Global oil prices lost some gains on Thursday after hitting record highs on Wednesday that have not been seen since 2014.

International benchmark Brent crude hit as high as $89.17 on Wednesday, pushed by short-term, global supply disruptions.

On Thursday, Brent was trading at $88.30 per barrel at 0557 GMT for a 0.15% drop after closing the previous session at $88.44 a barrel.

American benchmark West Texas Intermediate (WTI) was at $85.92 per barrel at the same time for a 1.19% decrease after trade in the previous session ended at $86.96 a barrel.

Oil prices retreated after short-term supply disruptions were resolved; namely the resumption of the 1,876 kilometer-long key pipeline that carries crude oil from northern Iraq for export from Turkiye’s southern port of Ceyhan.
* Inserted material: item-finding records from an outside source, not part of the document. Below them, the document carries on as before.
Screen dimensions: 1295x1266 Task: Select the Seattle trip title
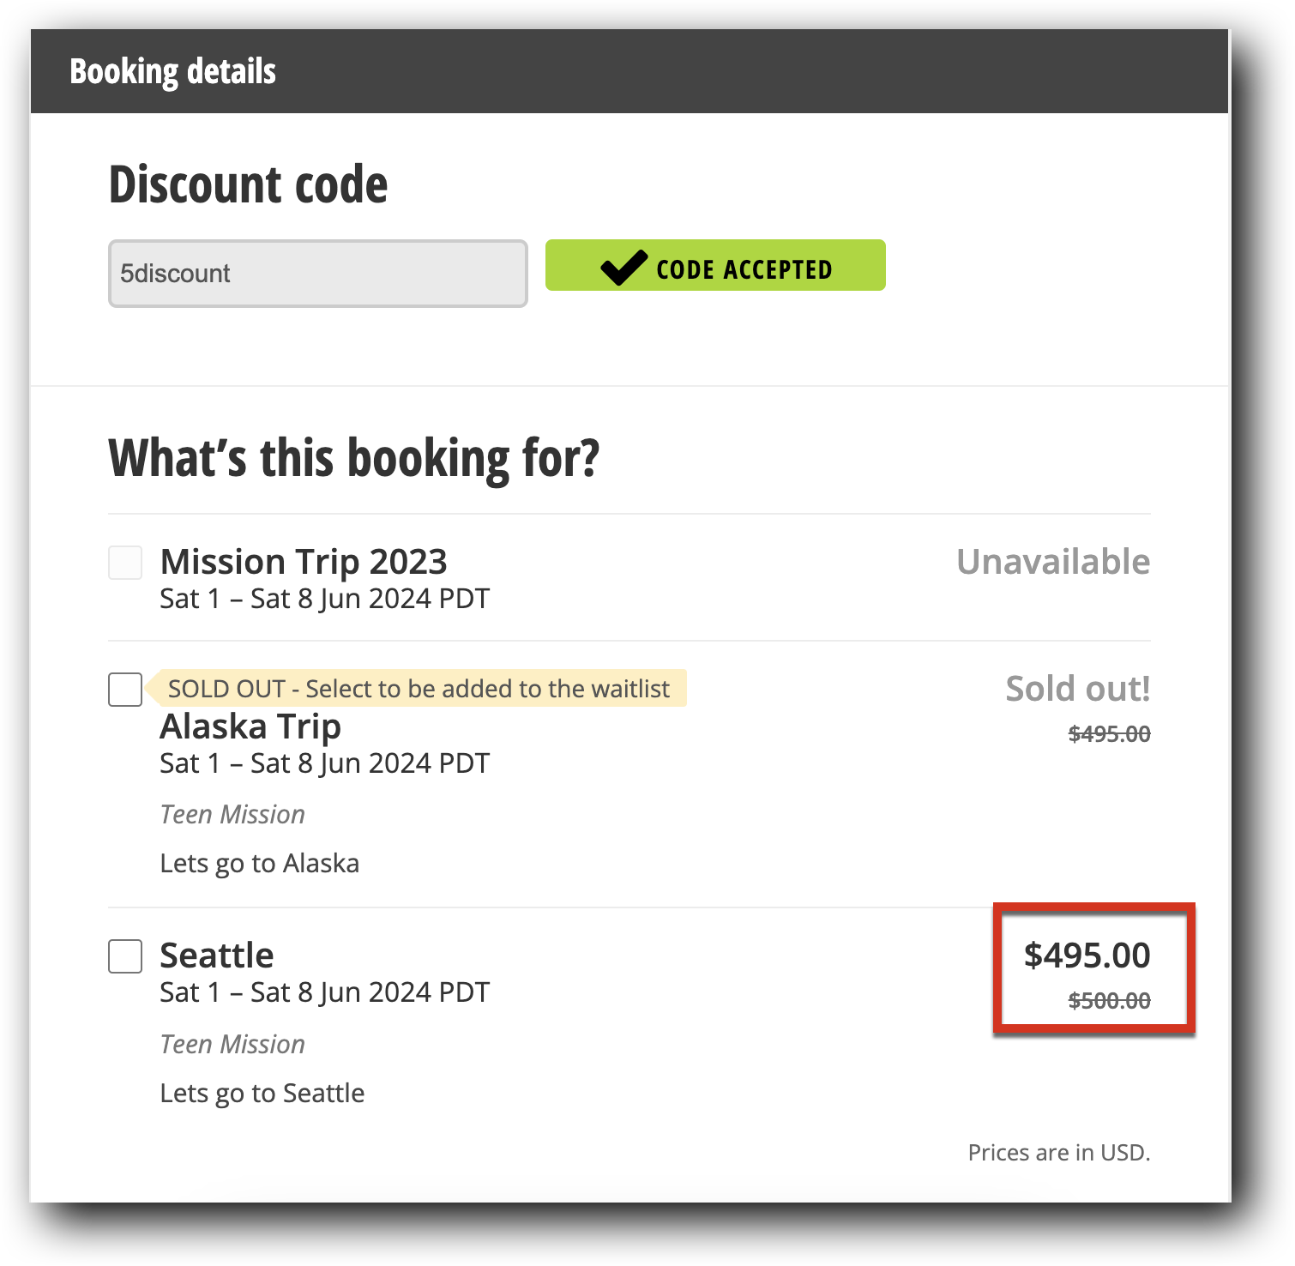click(x=216, y=954)
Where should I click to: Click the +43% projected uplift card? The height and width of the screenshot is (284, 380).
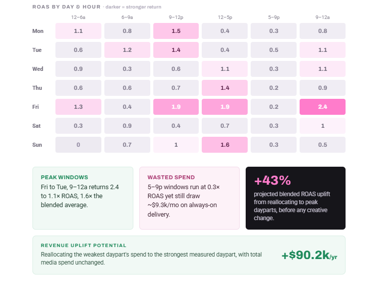coord(296,198)
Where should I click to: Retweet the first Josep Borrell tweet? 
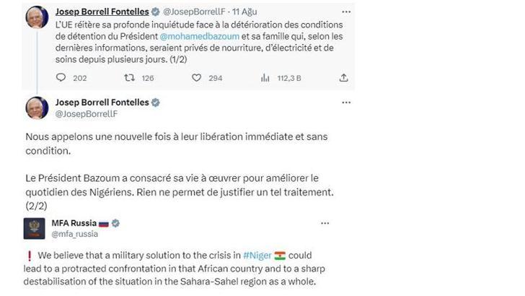point(130,78)
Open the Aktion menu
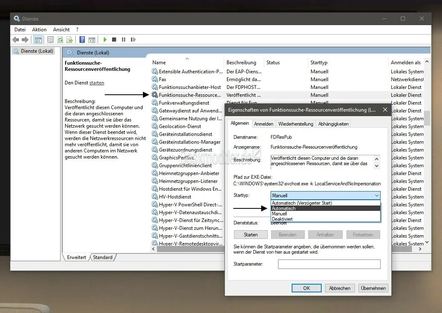The image size is (442, 313). [x=39, y=29]
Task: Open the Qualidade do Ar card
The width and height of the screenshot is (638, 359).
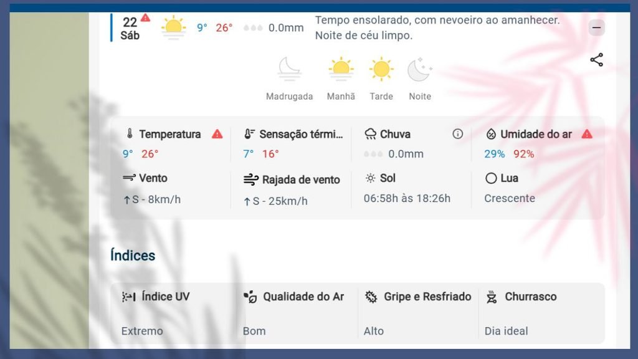Action: (x=297, y=314)
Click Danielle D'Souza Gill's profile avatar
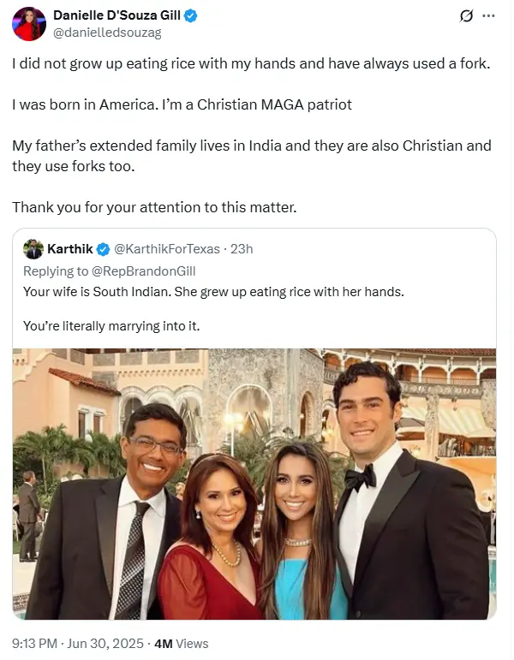The width and height of the screenshot is (514, 660). pyautogui.click(x=28, y=24)
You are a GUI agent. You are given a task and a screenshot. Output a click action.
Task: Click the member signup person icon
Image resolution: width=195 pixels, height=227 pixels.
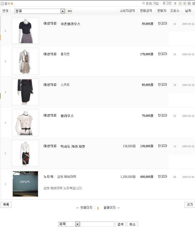144,3
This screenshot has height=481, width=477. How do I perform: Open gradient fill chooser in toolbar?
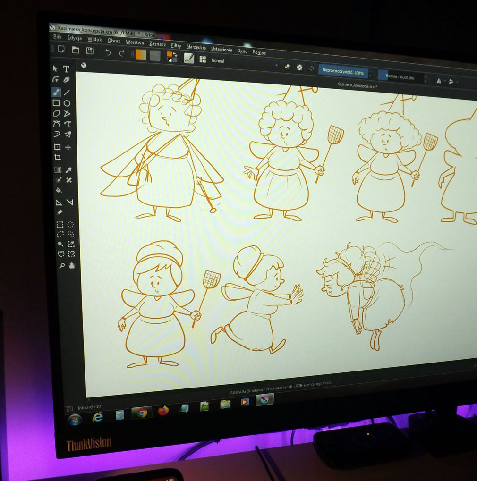[141, 55]
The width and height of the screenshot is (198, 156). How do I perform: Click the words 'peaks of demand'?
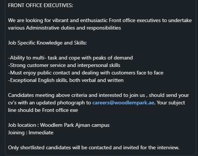[x=113, y=58]
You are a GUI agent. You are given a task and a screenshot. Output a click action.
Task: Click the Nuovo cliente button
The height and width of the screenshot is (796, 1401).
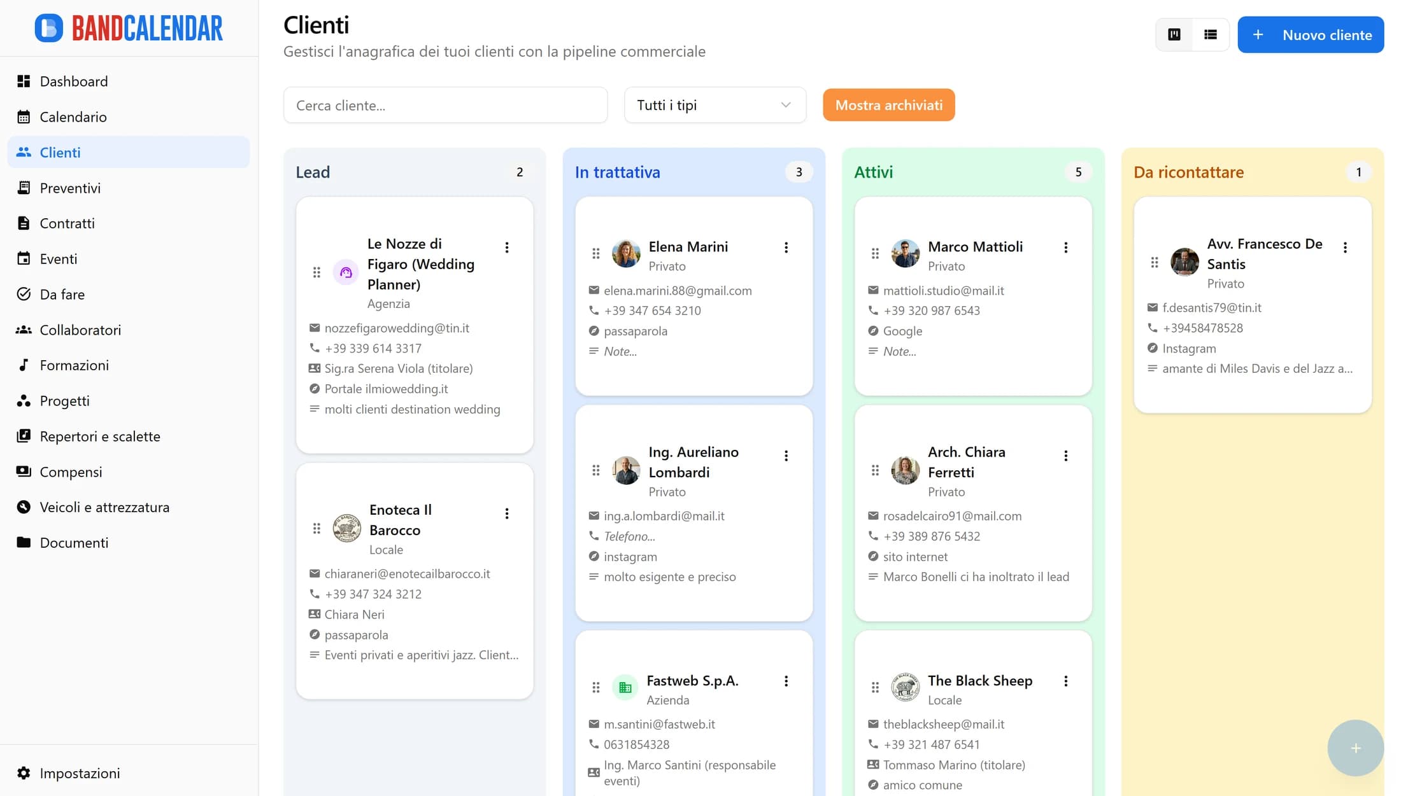click(1311, 35)
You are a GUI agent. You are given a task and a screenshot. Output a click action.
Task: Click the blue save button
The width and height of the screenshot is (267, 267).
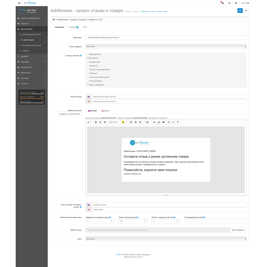click(240, 10)

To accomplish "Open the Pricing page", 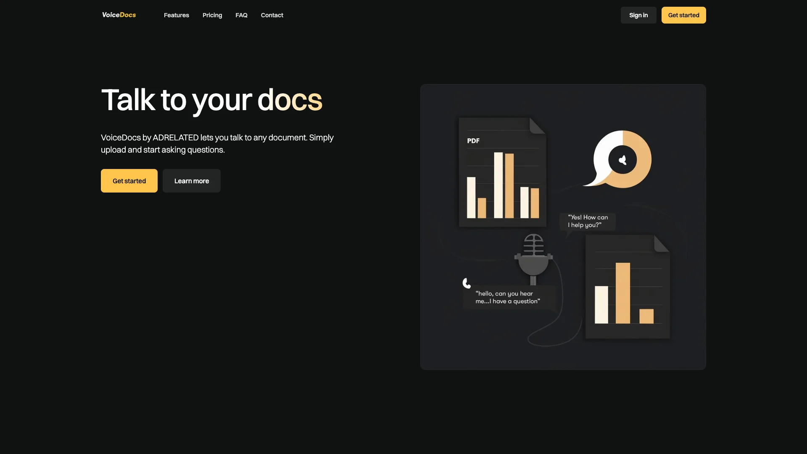I will 212,15.
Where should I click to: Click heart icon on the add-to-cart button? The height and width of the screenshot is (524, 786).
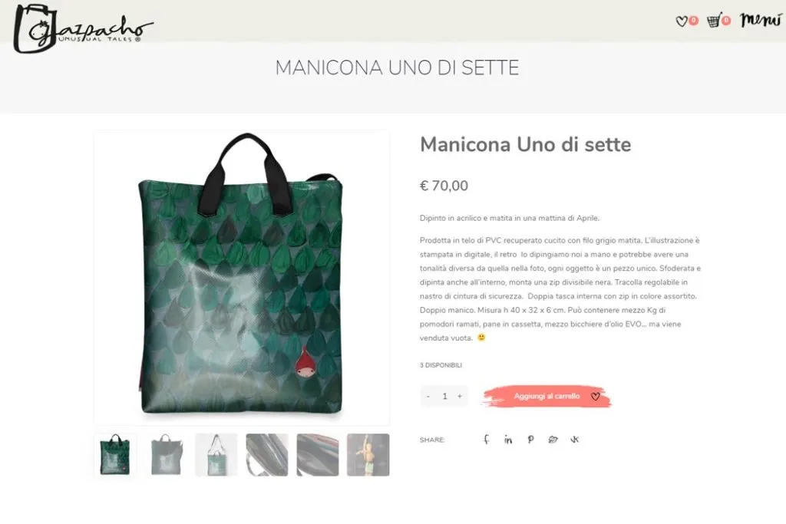(x=595, y=396)
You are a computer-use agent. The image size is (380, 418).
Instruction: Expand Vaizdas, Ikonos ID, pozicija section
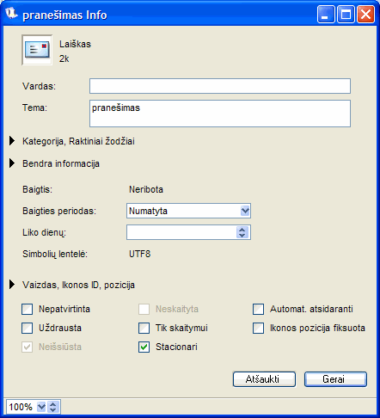click(12, 285)
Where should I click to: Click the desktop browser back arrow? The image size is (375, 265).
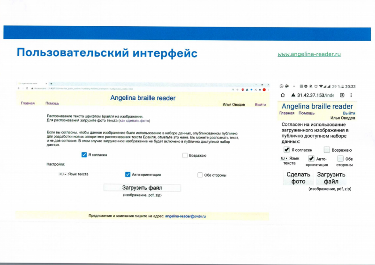coord(19,88)
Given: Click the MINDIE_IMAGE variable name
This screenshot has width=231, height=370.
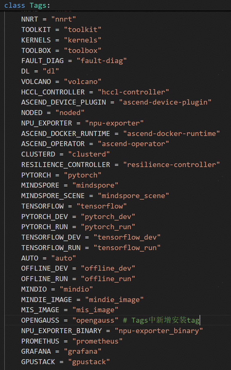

The pipeline had been knocked offline by an explosion late on Tuesday for “unknown” reasons. However, it reopened after “all necessary measures were taken” and the fire was extinguished, Turkiye’s state pipeline operator BOTAS said on Wednesday.

Further oil supply hazards came from in the Middle East when Yemen’s Houthi group attacked oil facilities in the United Arab Emirates (UAE) earlier in the week and threatened oil supply in the region.

Another threat for supply chains arose when Russia, Ukraine and NATO stepped up military exercises from intensified tensions over recent weeks, with Kyiv openly accusing Moscow of planning an invasion.

Meanwhile, producers from the Organization of Petroleum Exporting Countries (OPEC) are straining to meet their monthly quotas under the OPEC+ deal with Russia and its allies to add 400,000 barrels per day.

The rising number of daily omicron cases in major economies is also limiting upward price movements by raising the possible need to implement stricter measures.